Pre and Post Issue Management

Pre and post issue management are essential components of the process involved in raising funds from the capital markets, particularly through public offerings such as Initial Public Offerings (IPOs) or Follow-on Public Offerings (FPOs). Merchant banks play a crucial role in managing these phases to ensure the smooth execution of the offering, protecting the interests of both the issuer and the investors.

Pre-Issue Management:

Pre-issue management is the stage before the public issue of securities, and it involves several steps and activities aimed at preparing the company for the issue and ensuring its success. The responsibilities of the merchant banker in this phase:

  • Advisory and Strategic Planning:

Before the actual issue, the merchant banker works closely with the company to understand its financial needs, objectives, and strategy. This includes advising the company on the type of securities to issue (equity or debt), the amount to be raised, and the method of issue (IPO or FPO). The merchant banker also evaluates the company’s readiness for listing and offers strategic guidance to improve its prospects.

  • Due Diligence:

A thorough due diligence process is carried out to ensure that the company complies with all regulatory requirements and that the information provided to potential investors is accurate and complete.

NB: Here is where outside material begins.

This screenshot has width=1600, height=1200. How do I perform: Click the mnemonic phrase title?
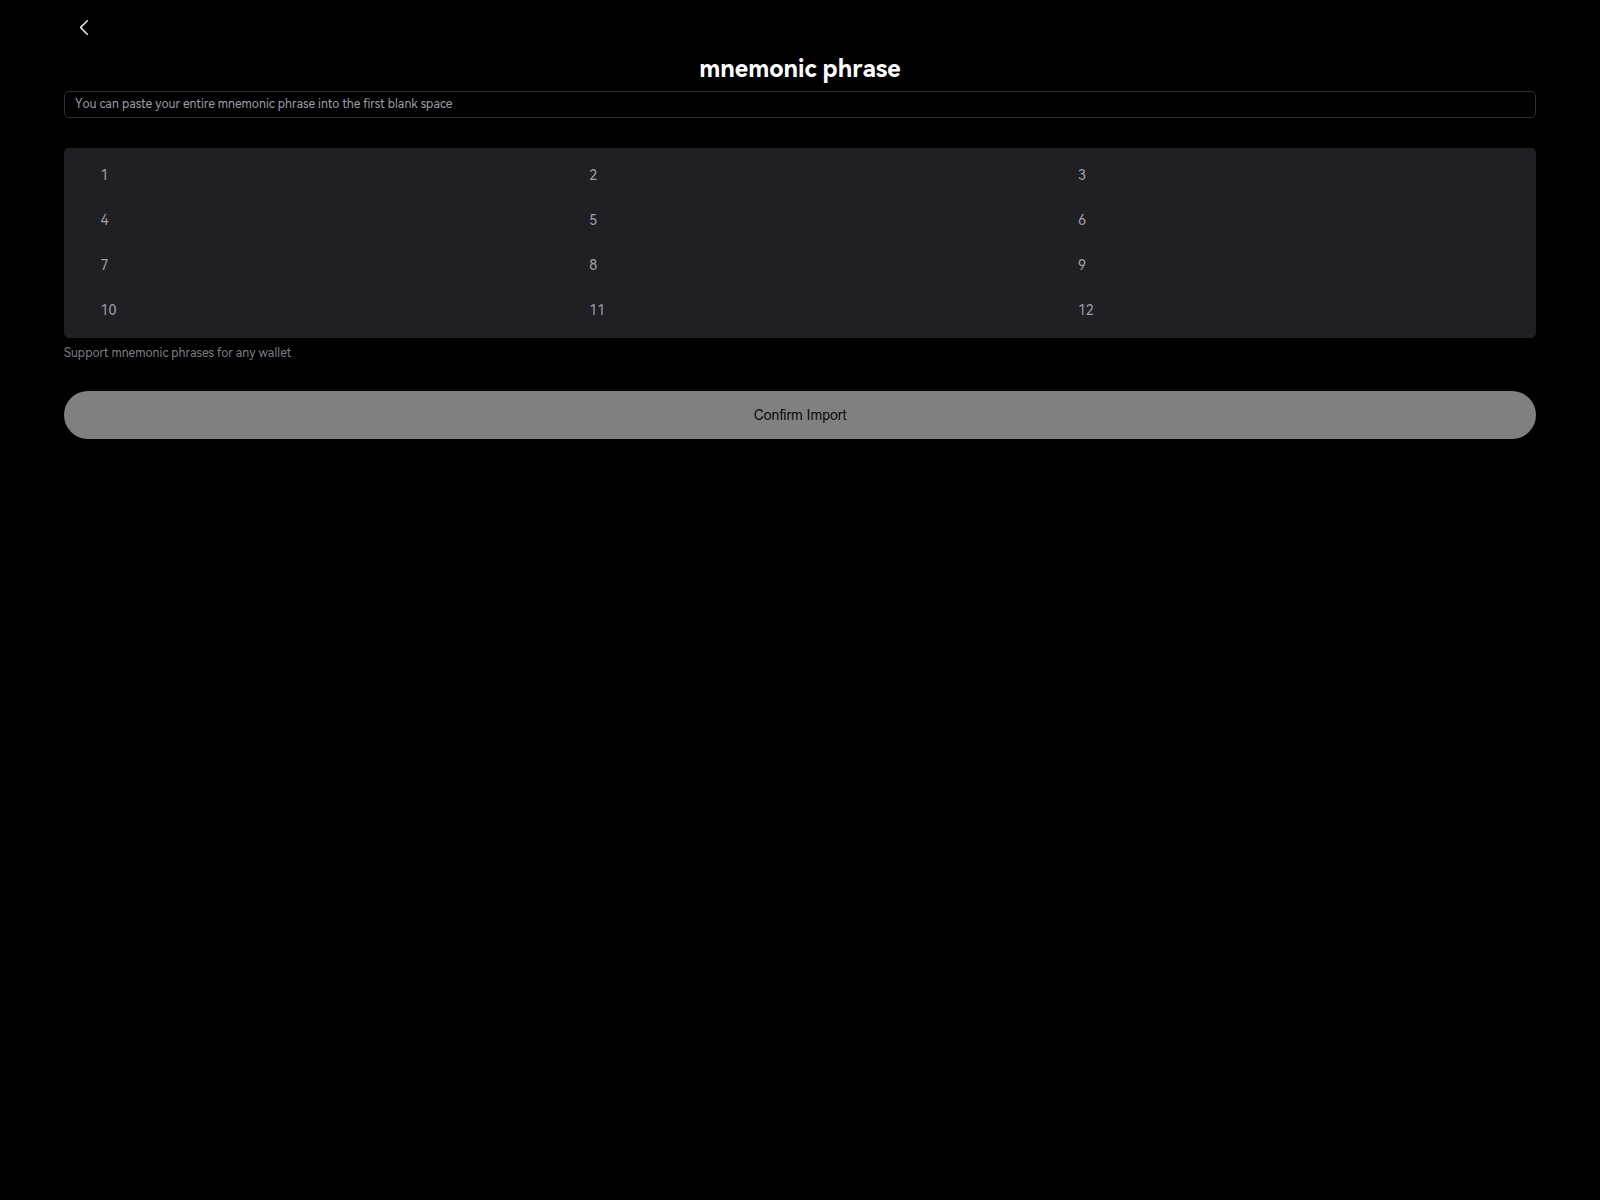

This includes reviewing the company’s financial statements, legal standing, business operations, and management team. Due diligence ensures that no misleading or inaccurate information is presented to investors, minimizing legal risks for both the company and the underwriters.

  • Drafting of Offer Documents:

Merchant banks are responsible for preparing key documents for the issue. These documents include the Draft Red Herring Prospectus (DRHP) or Offer Document, which outlines important details of the company, its financials, management, risks, and the purpose of the funds being raised. The document must be submitted to the Securities and Exchange Board of India (SEBI) for approval before the public offering can proceed.

  • Pricing the Issue:

Determining the right price for the securities being offered is critical to attracting investors. Merchant bankers analyze market conditions, competitor pricing, and the financial health of the company to recommend an appropriate price band. This is crucial in balancing the interests of the issuing company (ensuring they raise sufficient funds) and potential investors (ensuring the issue is attractive enough to be subscribed).

  • Marketing and Promotion (Roadshows):

To create awareness and interest among potential investors, the merchant banker organizes roadshows and marketing campaigns. These involve meetings with institutional investors, high-net-worth individuals (HNIs), and analysts to present the company’s case and attract interest in the offering. These roadshows help to assess the market’s interest and demand for the issue.

  • Underwriting the Issue:

Merchant banks often provide underwriting services for public issues, wherein they guarantee to purchase any unsold shares. This ensures the issuer that the entire offering will be sold. Underwriting protects the issuer from any shortfall in the sale of securities and provides confidence to potential investors.

Post-Issue Management

Once the issue is completed, post-issue management becomes crucial in ensuring that the securities are successfully listed on the stock exchanges and that the issuer meets all the compliance requirements.

  • Allotment of Securities:

After the issue, the merchant banker manages the allotment process, which involves determining which investors receive the shares and in what quantity. This is done based on the subscription received during the issue. The allotment must be carried out in a fair and transparent manner, and the shares must be allocated as per SEBI regulations.

  • Listing and Trading:

Merchant banks assist in the listing of the securities on the stock exchanges, such as the Bombay Stock Exchange (BSE) or National Stock Exchange (NSE). They help ensure that all necessary formalities are completed for the issue to be listed and traded. This involves obtaining approval from the exchanges and ensuring that all the requisite documents are filed with the relevant authorities.

  • Post-Issue Compliance:

After the securities are listed, the merchant banker continues to work with the issuer to ensure compliance with ongoing regulatory requirements. This includes ensuring that the company adheres to disclosure requirements, such as submitting periodic financial reports and updating investors about any material changes in the business. The merchant banker ensures that the company maintains transparency and complies with SEBI’s listing regulations.

  • Stabilization Activities:

In cases where the market price of the securities falls significantly below the issue price post-listing, the merchant banker may intervene to stabilize the market. This may involve market-making activities, such as buying back shares or ensuring adequate liquidity in the market to prevent sharp price declines. Such stabilization activities help in maintaining investor confidence.

  • Communication with Investors:

After the issue, it is essential for the merchant banker to maintain clear and open communication with investors. This includes addressing investor queries, providing updates on the performance of the securities, and offering assistance during any post-issue processes, such as transfer or conversion of shares.

  • Handling Refunds:

If any investors were unable to receive the full allotment of shares due to oversubscription, the merchant banker is responsible for processing refunds to those investors. Ensuring timely and accurate refunds is an essential part of post-issue management.